Saved entries
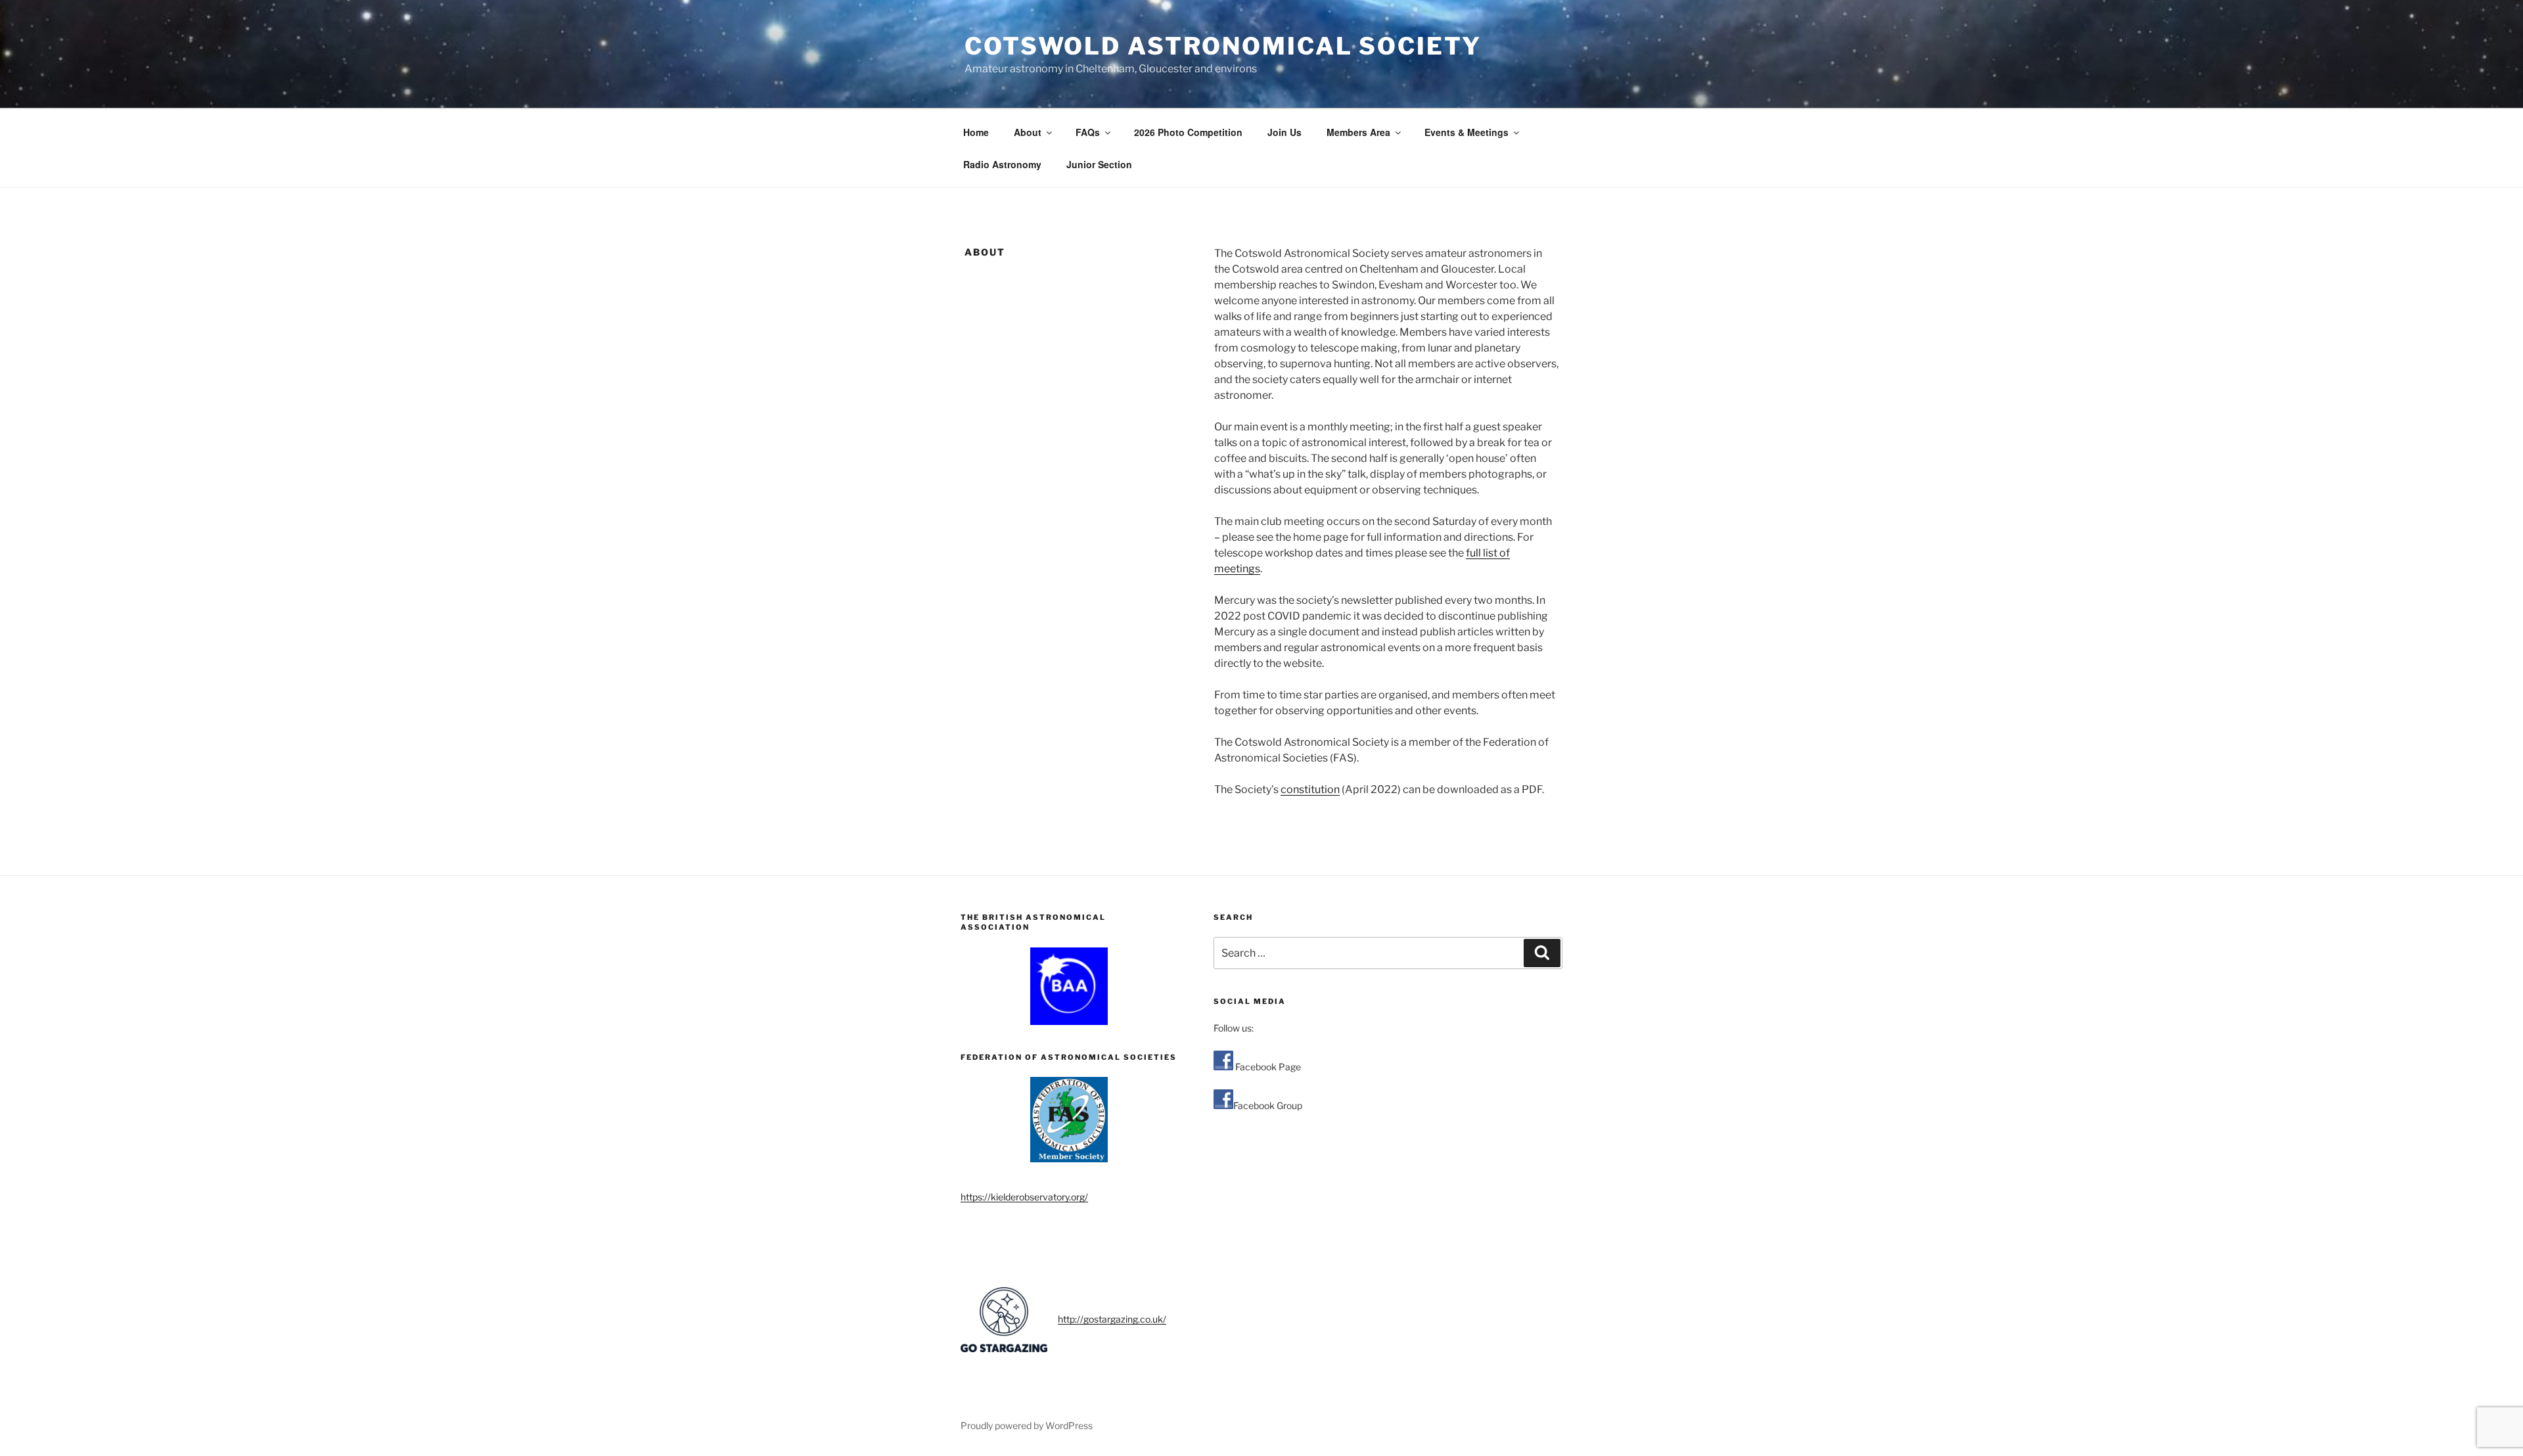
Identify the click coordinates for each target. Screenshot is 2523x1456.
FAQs (1088, 132)
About (1027, 132)
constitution (1310, 789)
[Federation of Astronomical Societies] (1069, 1119)
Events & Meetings (1466, 132)
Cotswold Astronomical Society (1223, 46)
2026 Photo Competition (1188, 132)
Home (976, 132)
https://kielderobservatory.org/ (1024, 1196)
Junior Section (1099, 164)
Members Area (1358, 132)
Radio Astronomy (1002, 164)
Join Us (1284, 132)
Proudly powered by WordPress (1027, 1425)
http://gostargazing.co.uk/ (1112, 1319)
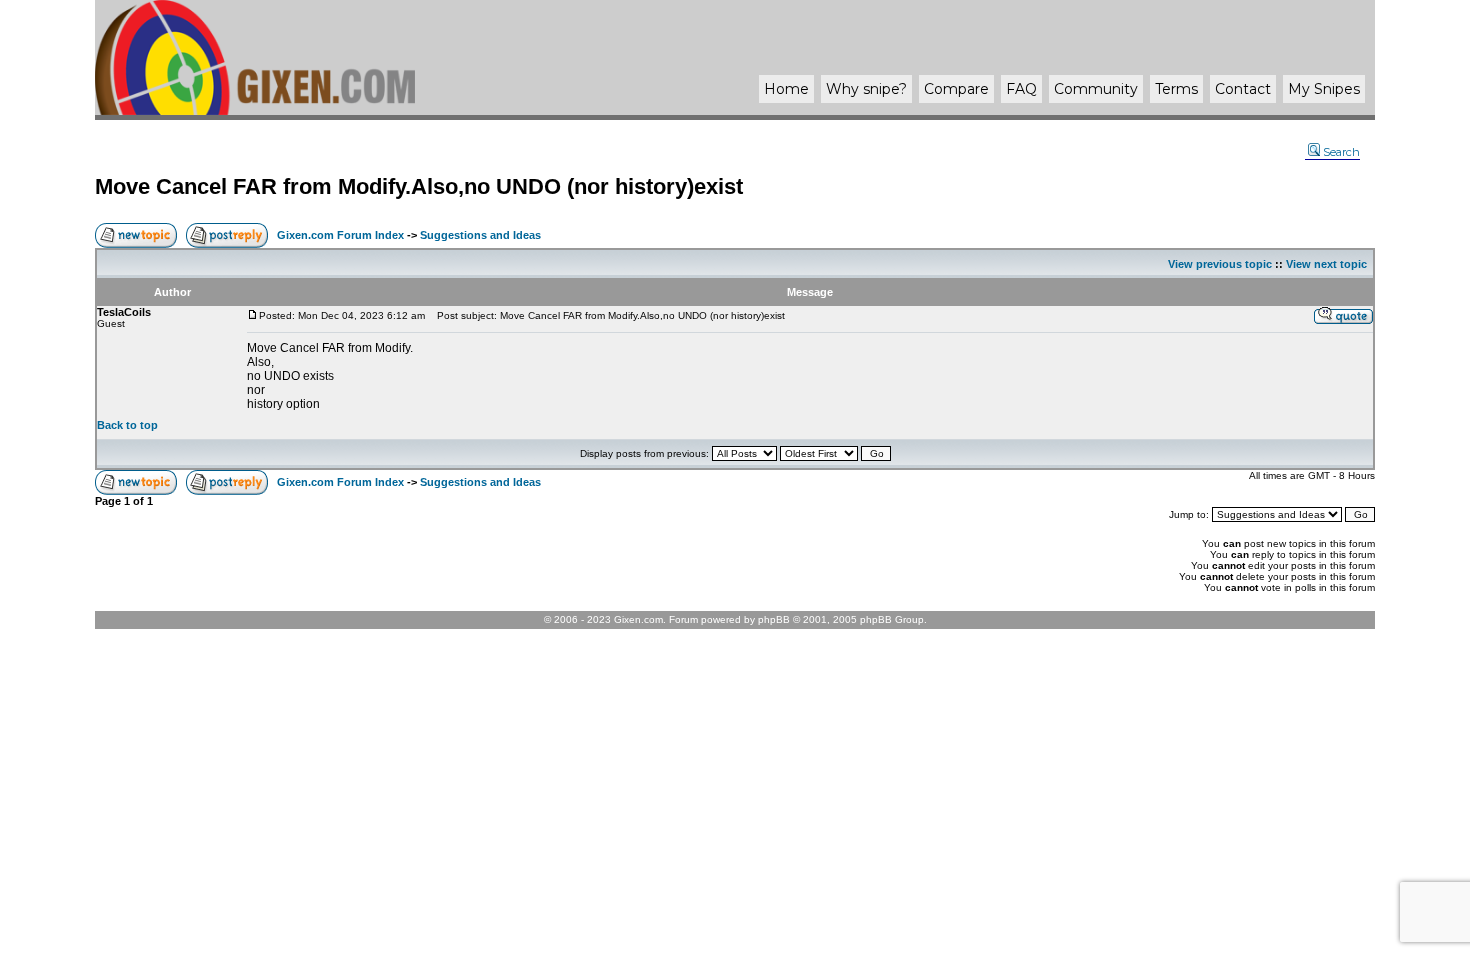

— Prompt —
Set down all entries above again, exactly, without images.

— Result of the task —
Identify the click coordinates for each target. Screenshot is 2523x1456.
FAQs (1088, 132)
About (1027, 132)
constitution (1310, 789)
[Federation of Astronomical Societies] (1069, 1119)
Events & Meetings (1466, 132)
Cotswold Astronomical Society (1223, 46)
2026 Photo Competition (1188, 132)
Home (976, 132)
https://kielderobservatory.org/ (1024, 1196)
Junior Section (1099, 164)
Members Area (1358, 132)
Radio Astronomy (1002, 164)
Join Us (1284, 132)
Proudly powered by WordPress (1027, 1425)
http://gostargazing.co.uk/ (1112, 1319)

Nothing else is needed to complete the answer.